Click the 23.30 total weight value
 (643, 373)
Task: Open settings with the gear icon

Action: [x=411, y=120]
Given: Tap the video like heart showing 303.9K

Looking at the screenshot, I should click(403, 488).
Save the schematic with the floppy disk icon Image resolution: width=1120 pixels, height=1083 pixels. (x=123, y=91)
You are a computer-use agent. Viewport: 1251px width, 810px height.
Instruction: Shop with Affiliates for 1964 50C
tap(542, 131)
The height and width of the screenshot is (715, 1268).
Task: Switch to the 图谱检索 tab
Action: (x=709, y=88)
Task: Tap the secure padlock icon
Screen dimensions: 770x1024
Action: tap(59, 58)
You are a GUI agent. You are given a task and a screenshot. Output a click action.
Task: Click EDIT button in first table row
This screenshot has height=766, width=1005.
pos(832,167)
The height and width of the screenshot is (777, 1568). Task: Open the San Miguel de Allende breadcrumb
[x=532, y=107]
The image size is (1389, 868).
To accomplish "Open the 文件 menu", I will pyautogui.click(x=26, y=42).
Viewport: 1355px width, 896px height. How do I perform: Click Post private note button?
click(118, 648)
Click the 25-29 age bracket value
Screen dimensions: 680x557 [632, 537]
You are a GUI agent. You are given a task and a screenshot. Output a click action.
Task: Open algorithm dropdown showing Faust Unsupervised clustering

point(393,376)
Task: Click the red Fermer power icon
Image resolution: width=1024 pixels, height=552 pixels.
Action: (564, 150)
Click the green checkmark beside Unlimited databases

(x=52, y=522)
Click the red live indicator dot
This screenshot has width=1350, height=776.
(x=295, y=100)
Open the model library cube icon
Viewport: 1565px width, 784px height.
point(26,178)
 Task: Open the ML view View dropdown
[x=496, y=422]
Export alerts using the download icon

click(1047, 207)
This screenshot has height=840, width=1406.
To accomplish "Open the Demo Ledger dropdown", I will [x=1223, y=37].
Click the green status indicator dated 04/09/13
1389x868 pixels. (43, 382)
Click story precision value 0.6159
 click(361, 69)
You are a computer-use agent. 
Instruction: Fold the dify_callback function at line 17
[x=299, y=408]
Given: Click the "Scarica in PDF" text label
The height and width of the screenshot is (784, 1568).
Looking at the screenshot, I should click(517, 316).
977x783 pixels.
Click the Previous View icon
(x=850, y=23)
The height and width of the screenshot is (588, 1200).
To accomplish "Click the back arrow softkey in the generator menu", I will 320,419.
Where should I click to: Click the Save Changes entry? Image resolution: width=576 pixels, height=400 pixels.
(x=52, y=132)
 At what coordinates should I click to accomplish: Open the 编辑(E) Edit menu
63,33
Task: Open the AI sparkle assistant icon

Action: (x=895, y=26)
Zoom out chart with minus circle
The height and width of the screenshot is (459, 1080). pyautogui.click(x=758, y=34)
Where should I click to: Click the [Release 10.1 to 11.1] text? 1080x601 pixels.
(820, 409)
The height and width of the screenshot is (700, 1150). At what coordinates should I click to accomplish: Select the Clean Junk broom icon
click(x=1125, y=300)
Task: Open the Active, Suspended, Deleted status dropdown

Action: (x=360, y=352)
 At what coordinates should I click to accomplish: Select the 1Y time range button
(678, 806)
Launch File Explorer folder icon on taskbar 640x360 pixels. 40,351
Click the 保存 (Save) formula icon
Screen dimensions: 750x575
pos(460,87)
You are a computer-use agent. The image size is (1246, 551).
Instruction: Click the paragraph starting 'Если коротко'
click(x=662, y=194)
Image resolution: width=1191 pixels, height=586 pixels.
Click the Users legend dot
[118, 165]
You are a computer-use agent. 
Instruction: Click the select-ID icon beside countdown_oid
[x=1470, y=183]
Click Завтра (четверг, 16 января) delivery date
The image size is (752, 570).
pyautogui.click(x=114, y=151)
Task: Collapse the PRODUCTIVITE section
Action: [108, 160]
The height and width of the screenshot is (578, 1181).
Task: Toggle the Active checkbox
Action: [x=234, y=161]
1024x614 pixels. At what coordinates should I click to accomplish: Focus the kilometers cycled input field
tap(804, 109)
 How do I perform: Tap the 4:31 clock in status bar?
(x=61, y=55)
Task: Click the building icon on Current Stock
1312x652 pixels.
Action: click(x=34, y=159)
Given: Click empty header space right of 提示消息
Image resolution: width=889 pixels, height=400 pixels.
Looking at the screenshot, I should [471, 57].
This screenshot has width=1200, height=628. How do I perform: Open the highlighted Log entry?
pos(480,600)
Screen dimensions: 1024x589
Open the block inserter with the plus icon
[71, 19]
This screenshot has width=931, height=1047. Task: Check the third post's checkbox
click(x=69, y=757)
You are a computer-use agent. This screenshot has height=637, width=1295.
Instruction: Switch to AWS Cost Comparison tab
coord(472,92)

::::::::

* Task directions
The material above must be written out again in full, exactly.

* Solution to the exercise
Click the 23.30 total weight value
 (643, 373)
Task: Open settings with the gear icon

Action: [x=411, y=120]
Given: Tap the video like heart showing 303.9K

Looking at the screenshot, I should click(403, 488).
Save the schematic with the floppy disk icon Image resolution: width=1120 pixels, height=1083 pixels. (x=123, y=91)
You are a computer-use agent. Viewport: 1251px width, 810px height.
Instruction: Shop with Affiliates for 1964 50C
tap(542, 131)
The height and width of the screenshot is (715, 1268).
Task: Switch to the 图谱检索 tab
Action: (x=709, y=88)
Task: Tap the secure padlock icon
Screen dimensions: 770x1024
Action: tap(59, 58)
You are a GUI agent. You are given a task and a screenshot. Output a click action.
Task: Click EDIT button in first table row
This screenshot has height=766, width=1005.
pos(832,167)
The height and width of the screenshot is (777, 1568). Task: Open the San Miguel de Allende breadcrumb
[x=532, y=107]
The image size is (1389, 868).
To accomplish "Open the 文件 menu", I will pyautogui.click(x=26, y=42).
Viewport: 1355px width, 896px height. How do I perform: Click Post private note button?
click(118, 648)
Click the 25-29 age bracket value
Screen dimensions: 680x557 [632, 537]
You are a GUI agent. You are given a task and a screenshot. Output a click action.
Task: Open algorithm dropdown showing Faust Unsupervised clustering

point(393,376)
Task: Click the red Fermer power icon
Image resolution: width=1024 pixels, height=552 pixels.
Action: (564, 150)
Click the green checkmark beside Unlimited databases

(x=52, y=522)
Click the red live indicator dot
This screenshot has width=1350, height=776.
(x=295, y=100)
Open the model library cube icon
Viewport: 1565px width, 784px height.
point(26,178)
 Task: Open the ML view View dropdown
[x=496, y=422]
Export alerts using the download icon

click(1047, 207)
This screenshot has height=840, width=1406.
To accomplish "Open the Demo Ledger dropdown", I will [x=1223, y=37].
Click the green status indicator dated 04/09/13
1389x868 pixels. (43, 382)
Click story precision value 0.6159
 click(361, 69)
You are a computer-use agent. 
Instruction: Fold the dify_callback function at line 17
[x=299, y=408]
Given: Click the "Scarica in PDF" text label
The height and width of the screenshot is (784, 1568).
Looking at the screenshot, I should click(517, 316).
977x783 pixels.
Click the Previous View icon
(x=850, y=23)
The height and width of the screenshot is (588, 1200).
To accomplish "Click the back arrow softkey in the generator menu", I will 320,419.
Where should I click to: Click the Save Changes entry? Image resolution: width=576 pixels, height=400 pixels.
(x=52, y=132)
 At what coordinates should I click to accomplish: Open the 编辑(E) Edit menu
63,33
Task: Open the AI sparkle assistant icon

Action: (x=895, y=26)
Zoom out chart with minus circle
The height and width of the screenshot is (459, 1080). pyautogui.click(x=758, y=34)
Where should I click to: Click the [Release 10.1 to 11.1] text? 1080x601 pixels.
(820, 409)
The height and width of the screenshot is (700, 1150). At what coordinates should I click to accomplish: Select the Clean Junk broom icon
click(x=1125, y=300)
Task: Open the Active, Suspended, Deleted status dropdown

Action: (x=360, y=352)
 At what coordinates should I click to accomplish: Select the 1Y time range button
(678, 806)
Launch File Explorer folder icon on taskbar 640x360 pixels. 40,351
Click the 保存 (Save) formula icon
Screen dimensions: 750x575
pos(460,87)
You are a computer-use agent. The image size is (1246, 551).
Instruction: Click the paragraph starting 'Если коротко'
click(x=662, y=194)
Image resolution: width=1191 pixels, height=586 pixels.
Click the Users legend dot
[118, 165]
You are a computer-use agent. 
Instruction: Click the select-ID icon beside countdown_oid
[x=1470, y=183]
Click Завтра (четверг, 16 января) delivery date
The image size is (752, 570).
pyautogui.click(x=114, y=151)
Task: Collapse the PRODUCTIVITE section
Action: [108, 160]
The height and width of the screenshot is (578, 1181).
Task: Toggle the Active checkbox
Action: [x=234, y=161]
1024x614 pixels. At what coordinates should I click to accomplish: Focus the kilometers cycled input field
tap(804, 109)
 How do I perform: Tap the 4:31 clock in status bar?
(x=61, y=55)
Task: Click the building icon on Current Stock
1312x652 pixels.
Action: click(x=34, y=159)
Given: Click empty header space right of 提示消息
Image resolution: width=889 pixels, height=400 pixels.
Looking at the screenshot, I should [471, 57].
This screenshot has width=1200, height=628. How do I perform: Open the highlighted Log entry?
pos(480,600)
Screen dimensions: 1024x589
Open the block inserter with the plus icon
[71, 19]
This screenshot has width=931, height=1047. Task: Check the third post's checkbox
click(x=69, y=757)
You are a computer-use agent. This screenshot has height=637, width=1295.
Instruction: Switch to AWS Cost Comparison tab
coord(472,92)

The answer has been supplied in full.